**Article**
>>

NMcheckData {NMdata}R Documentation

Check data for Nonmem compatibility or check control stream for data compatibility

Description

Check data in various ways for compatibility with Nonmem. Some findings will be reported even if they will not make Nonmem fail but because they are typical dataset issues.

Usage

NMcheckData(
  data,
  file,
  covs,
  covs.occ,
  cols.num,
  col.id = "ID",
  col.time = "TIME",
  col.dv = "DV",
  col.mdv = "MDV",
  col.cmt = "CMT",
  col.amt = "AMT",
  col.flagn,
  col.row,
  col.usubjid,
  cols.dup,
  type.data = "est",
  na.strings,
  return.summary = FALSE,
  quiet = FALSE,
  as.fun
)

Arguments

data

The data to check. data.frame, data.table, tibble, anything that can be converted to data.table.

file

Alternatively to checking a data object, you can use file to specify a control stream to check. This can either be a (working or non-working) input control stream or an output control stream. In this case, NMdataCheck checks column names in data against control stream (see NMcheckColnames), reads the data as Nonmem would do, and do the same checks on the data as NMdataCheck would do using the data argument. col.flagn is ignored in this case - instead, ACCEPT/IGNORE statements in control stream are applied. The file argument is useful for debugging a Nonmem model.

<<

Screen-element location records
>>

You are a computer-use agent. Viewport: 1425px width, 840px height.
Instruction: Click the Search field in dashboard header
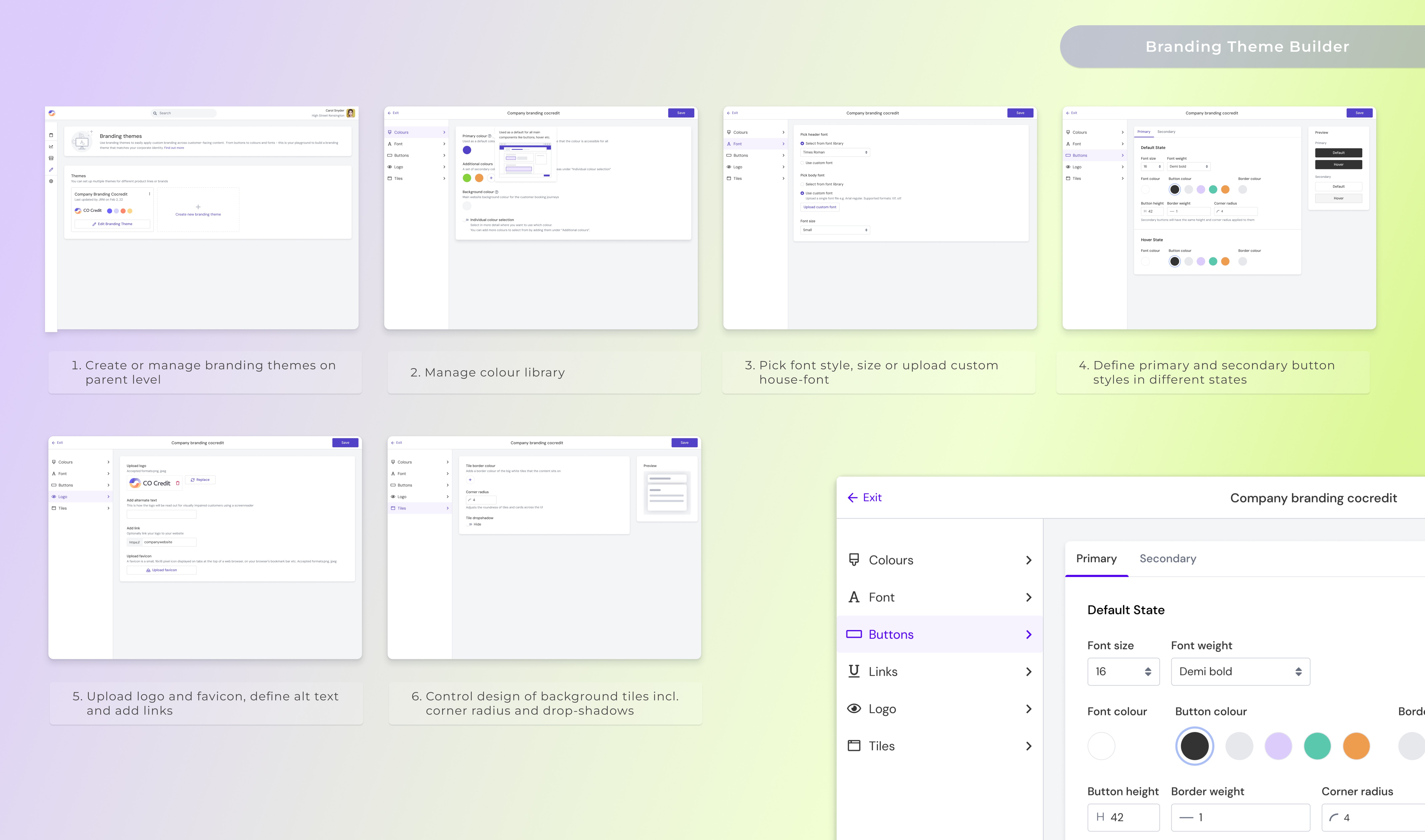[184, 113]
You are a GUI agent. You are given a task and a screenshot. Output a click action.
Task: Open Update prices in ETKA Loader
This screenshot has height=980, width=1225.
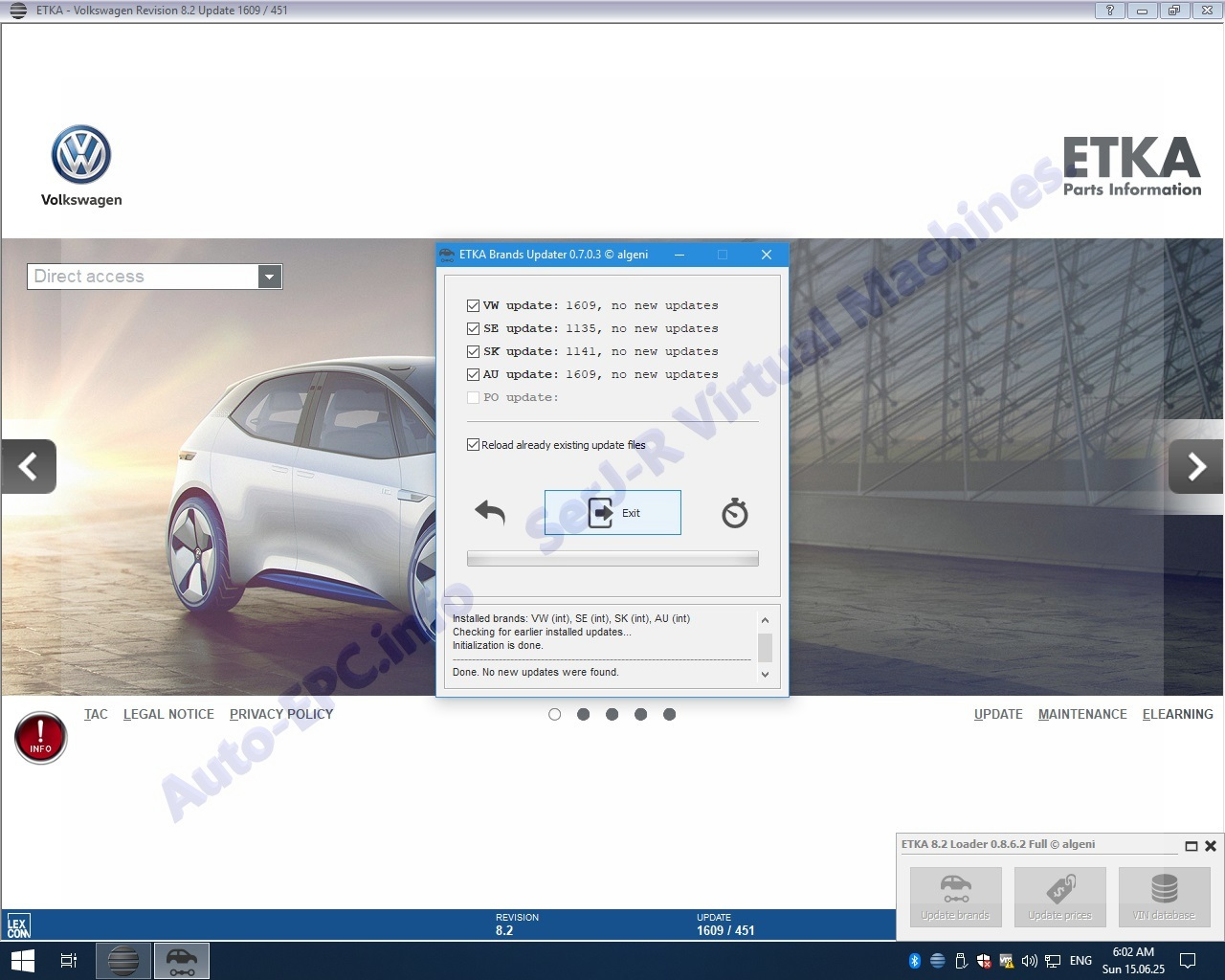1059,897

<<

Reproduce the part of the NMcheckData documentation that starts with "Check data in" and goes on through "typical dataset issues.".

**Task result**
Check data in various ways for compatibility with Nonmem. Some findings will be reported even if they will not make Nonmem fail but because they are typical dataset issues.